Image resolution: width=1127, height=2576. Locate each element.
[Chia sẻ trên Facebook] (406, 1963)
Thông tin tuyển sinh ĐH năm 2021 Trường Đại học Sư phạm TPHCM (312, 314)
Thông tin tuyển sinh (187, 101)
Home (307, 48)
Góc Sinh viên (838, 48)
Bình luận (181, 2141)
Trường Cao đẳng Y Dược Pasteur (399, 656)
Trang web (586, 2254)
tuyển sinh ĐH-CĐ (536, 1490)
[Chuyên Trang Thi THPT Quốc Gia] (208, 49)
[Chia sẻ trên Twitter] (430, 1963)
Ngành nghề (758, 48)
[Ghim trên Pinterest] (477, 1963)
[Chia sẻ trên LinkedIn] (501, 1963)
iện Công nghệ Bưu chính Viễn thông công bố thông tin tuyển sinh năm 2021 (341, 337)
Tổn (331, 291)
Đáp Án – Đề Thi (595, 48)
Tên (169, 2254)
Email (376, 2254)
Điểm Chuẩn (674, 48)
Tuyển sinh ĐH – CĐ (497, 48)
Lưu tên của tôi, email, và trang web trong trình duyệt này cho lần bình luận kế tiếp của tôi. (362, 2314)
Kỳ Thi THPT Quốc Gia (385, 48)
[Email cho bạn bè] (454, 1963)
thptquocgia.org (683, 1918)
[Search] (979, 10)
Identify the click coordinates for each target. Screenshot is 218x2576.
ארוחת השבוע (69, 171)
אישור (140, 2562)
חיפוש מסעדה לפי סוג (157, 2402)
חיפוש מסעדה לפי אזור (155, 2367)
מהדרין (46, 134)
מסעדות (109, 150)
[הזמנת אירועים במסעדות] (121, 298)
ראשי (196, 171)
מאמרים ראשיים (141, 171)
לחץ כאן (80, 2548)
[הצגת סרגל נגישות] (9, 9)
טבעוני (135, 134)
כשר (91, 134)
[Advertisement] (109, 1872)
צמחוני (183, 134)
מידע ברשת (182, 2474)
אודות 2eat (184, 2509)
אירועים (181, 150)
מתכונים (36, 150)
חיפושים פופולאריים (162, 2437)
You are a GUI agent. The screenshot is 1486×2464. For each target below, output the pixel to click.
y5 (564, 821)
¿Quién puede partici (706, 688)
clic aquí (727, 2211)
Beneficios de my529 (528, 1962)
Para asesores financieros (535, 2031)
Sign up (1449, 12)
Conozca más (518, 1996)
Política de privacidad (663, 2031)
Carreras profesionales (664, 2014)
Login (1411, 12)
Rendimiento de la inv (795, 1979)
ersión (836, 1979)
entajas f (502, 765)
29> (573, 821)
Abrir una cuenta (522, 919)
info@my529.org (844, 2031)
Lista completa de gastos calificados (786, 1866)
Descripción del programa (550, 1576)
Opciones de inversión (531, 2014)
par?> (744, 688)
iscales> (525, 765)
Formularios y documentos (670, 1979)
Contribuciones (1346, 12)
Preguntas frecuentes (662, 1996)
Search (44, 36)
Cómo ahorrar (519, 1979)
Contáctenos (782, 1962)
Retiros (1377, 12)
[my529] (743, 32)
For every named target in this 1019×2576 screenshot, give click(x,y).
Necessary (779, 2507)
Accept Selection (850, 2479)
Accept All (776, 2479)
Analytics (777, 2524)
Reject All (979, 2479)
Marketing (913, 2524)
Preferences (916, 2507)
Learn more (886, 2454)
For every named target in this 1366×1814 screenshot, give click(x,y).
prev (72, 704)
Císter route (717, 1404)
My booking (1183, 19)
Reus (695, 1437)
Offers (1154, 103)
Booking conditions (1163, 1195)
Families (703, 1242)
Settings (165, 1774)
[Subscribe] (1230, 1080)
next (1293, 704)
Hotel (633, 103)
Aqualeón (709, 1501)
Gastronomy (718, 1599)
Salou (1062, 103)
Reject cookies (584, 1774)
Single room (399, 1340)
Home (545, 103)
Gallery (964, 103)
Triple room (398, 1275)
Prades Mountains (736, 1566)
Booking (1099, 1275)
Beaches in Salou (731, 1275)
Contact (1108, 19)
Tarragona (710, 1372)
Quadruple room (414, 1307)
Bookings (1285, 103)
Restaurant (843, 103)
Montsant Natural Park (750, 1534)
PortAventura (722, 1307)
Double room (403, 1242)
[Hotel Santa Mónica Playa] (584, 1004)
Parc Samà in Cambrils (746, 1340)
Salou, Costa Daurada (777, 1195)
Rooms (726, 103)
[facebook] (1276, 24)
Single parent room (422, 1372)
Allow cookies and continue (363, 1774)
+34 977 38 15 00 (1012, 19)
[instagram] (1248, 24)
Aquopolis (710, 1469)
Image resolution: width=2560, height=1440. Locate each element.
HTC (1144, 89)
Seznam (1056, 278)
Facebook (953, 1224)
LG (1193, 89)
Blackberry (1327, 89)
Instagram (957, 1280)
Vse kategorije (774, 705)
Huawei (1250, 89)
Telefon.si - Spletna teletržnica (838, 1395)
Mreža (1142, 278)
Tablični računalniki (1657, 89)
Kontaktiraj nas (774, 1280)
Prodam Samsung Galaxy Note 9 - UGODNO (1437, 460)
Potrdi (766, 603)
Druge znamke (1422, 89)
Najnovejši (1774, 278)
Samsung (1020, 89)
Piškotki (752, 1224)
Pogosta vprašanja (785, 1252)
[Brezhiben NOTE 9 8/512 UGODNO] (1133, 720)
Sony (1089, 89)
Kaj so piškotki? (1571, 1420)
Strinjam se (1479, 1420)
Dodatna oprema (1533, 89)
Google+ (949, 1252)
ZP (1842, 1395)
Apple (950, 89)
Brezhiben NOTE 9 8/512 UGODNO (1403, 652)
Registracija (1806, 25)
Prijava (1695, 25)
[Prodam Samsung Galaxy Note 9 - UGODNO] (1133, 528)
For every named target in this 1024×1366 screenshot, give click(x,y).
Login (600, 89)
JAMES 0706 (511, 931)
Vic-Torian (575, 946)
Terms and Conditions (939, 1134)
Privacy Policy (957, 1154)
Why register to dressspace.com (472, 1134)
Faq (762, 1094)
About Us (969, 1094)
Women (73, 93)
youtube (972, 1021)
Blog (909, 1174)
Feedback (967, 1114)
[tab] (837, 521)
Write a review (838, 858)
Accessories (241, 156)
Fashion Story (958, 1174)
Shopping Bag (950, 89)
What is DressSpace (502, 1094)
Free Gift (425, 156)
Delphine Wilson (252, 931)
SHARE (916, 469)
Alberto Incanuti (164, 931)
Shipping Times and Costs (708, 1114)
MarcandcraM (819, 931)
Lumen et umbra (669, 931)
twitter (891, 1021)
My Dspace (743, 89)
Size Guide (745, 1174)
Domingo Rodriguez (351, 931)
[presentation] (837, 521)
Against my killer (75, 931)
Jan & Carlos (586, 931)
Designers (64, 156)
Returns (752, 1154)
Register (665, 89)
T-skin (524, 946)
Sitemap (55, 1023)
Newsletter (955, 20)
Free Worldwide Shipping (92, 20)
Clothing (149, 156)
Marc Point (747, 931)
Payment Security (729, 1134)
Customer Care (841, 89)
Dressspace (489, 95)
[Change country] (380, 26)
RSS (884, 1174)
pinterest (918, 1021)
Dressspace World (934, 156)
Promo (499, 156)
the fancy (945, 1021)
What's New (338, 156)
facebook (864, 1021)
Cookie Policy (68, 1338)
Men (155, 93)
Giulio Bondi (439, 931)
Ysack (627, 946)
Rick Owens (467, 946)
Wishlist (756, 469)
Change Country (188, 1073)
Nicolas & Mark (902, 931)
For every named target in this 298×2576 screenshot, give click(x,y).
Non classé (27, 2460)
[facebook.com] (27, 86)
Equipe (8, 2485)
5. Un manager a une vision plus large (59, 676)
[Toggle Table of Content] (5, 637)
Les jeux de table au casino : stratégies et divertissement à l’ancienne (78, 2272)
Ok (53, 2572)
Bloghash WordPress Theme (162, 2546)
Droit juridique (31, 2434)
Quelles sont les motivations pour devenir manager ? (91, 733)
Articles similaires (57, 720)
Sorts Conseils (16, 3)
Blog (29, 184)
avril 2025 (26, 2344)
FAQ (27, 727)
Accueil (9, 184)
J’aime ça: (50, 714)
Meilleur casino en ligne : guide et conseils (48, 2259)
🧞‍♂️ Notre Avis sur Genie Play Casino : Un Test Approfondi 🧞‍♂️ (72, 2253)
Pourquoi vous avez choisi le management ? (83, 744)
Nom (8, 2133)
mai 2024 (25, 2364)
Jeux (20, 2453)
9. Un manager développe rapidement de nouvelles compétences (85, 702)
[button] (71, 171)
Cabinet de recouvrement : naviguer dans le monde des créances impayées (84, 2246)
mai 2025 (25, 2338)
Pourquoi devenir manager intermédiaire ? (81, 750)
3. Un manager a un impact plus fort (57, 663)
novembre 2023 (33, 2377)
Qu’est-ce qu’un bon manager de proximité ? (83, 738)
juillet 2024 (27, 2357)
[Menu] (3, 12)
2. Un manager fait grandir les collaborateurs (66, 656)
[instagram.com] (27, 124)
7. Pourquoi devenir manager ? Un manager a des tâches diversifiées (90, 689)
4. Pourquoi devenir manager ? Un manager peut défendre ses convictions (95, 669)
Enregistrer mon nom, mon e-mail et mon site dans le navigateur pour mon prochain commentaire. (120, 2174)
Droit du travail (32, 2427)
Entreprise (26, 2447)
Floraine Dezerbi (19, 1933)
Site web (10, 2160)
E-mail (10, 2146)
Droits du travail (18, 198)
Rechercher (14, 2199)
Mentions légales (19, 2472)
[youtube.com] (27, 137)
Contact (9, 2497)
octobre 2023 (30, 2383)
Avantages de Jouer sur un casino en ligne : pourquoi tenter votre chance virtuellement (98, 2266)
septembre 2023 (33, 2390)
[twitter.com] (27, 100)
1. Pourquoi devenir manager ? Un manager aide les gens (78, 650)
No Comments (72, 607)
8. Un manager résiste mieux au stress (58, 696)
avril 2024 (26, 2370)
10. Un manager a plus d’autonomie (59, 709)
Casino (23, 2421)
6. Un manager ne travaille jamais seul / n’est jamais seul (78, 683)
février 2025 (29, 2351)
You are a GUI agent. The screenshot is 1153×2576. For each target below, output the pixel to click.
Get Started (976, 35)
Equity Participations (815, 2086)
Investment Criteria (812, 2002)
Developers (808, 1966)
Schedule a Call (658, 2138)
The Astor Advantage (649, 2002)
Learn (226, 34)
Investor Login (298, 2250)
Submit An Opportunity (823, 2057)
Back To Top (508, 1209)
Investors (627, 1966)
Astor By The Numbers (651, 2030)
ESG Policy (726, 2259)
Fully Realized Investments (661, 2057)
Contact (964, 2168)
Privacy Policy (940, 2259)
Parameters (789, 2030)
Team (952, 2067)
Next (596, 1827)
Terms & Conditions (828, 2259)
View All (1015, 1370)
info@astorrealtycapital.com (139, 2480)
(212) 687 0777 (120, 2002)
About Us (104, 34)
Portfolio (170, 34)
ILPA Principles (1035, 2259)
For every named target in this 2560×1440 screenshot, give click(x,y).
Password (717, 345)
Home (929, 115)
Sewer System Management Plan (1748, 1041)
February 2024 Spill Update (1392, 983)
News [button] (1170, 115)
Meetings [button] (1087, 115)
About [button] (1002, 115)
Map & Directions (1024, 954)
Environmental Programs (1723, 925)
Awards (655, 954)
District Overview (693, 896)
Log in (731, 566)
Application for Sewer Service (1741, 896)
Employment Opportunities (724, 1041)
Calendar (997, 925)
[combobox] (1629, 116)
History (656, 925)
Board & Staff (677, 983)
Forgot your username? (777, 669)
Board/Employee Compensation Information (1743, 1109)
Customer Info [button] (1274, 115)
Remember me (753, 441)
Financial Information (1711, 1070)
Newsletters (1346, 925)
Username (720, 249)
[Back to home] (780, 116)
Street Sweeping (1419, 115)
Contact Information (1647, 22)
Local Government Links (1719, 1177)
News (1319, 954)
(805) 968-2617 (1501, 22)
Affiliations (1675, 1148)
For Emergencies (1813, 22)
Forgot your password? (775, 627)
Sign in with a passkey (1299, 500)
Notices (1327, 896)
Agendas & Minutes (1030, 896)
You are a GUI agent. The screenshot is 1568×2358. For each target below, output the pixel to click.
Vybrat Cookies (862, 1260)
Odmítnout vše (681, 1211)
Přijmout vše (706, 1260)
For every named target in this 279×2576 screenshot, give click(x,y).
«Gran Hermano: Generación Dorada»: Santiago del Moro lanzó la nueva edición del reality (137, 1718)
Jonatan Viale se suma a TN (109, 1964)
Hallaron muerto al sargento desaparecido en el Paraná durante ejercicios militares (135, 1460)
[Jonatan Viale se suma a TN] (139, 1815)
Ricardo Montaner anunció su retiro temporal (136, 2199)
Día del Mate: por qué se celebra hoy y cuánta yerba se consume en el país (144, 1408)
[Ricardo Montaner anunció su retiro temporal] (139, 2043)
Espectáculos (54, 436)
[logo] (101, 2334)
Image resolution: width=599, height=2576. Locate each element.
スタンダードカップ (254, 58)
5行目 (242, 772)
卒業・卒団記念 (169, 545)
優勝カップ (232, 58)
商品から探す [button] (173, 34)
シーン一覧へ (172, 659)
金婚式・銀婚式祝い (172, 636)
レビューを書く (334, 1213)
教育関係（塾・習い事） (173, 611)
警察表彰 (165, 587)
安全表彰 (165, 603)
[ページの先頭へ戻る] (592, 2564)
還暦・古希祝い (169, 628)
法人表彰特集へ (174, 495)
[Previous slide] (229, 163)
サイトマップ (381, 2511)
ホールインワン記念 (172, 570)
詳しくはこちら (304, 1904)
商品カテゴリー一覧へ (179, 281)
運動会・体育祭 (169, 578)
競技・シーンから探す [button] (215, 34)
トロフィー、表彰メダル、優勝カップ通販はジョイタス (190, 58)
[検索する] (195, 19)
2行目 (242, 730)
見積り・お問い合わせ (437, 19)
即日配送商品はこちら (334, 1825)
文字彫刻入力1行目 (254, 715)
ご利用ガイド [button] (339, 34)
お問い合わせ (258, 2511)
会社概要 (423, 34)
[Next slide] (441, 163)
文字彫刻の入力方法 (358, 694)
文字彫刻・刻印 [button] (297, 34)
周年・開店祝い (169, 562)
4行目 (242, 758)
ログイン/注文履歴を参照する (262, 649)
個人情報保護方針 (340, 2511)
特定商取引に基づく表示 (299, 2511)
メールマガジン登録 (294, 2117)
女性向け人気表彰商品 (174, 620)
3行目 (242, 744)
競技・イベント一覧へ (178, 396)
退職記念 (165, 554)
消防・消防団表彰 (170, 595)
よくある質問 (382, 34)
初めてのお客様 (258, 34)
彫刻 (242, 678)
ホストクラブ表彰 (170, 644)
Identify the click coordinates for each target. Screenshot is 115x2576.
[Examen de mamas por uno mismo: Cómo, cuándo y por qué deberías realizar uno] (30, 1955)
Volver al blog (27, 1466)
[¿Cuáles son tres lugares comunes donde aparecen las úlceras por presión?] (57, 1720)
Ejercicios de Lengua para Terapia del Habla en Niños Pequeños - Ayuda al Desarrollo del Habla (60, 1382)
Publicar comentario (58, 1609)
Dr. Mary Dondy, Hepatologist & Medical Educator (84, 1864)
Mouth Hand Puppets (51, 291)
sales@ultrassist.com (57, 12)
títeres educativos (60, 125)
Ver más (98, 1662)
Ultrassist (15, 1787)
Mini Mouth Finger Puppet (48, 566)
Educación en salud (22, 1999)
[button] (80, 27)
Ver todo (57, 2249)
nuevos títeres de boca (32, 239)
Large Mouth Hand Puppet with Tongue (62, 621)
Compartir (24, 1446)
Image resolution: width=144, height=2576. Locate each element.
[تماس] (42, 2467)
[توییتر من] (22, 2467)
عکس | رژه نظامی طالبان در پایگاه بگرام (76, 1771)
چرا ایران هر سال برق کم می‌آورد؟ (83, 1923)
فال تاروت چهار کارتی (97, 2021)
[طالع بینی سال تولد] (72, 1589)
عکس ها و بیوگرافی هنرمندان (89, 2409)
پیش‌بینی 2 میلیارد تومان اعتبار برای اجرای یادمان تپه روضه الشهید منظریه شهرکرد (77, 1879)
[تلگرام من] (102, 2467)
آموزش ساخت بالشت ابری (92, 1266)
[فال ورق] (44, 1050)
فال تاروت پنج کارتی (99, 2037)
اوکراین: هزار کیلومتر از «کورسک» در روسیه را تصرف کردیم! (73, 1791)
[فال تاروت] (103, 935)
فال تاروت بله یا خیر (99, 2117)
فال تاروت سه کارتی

• **Problem statement**
Within the data above, the lines from the one with "Bình luận (181, 2141)" to the one with "Lưu tên của" must be repeated exactly; no other line belongs in the answer.

• **Answer**
Bình luận (181, 2141)
Trường Cao đẳng Y Dược Pasteur (399, 656)
Trang web (586, 2254)
tuyển sinh ĐH-CĐ (536, 1490)
[Chuyên Trang Thi THPT Quốc Gia] (208, 49)
[Chia sẻ trên Twitter] (430, 1963)
Ngành nghề (758, 48)
[Ghim trên Pinterest] (477, 1963)
[Chia sẻ trên LinkedIn] (501, 1963)
iện Công nghệ Bưu chính Viễn thông công bố thông tin tuyển sinh năm 2021 (341, 337)
Tổn (331, 291)
Đáp Án – Đề Thi (595, 48)
Tên (169, 2254)
Email (376, 2254)
Điểm Chuẩn (674, 48)
Tuyển sinh ĐH – CĐ (497, 48)
Lưu tên của tôi, email, và trang web trong trình duyệt này cho lần bình luận kế tiếp của tôi. (362, 2314)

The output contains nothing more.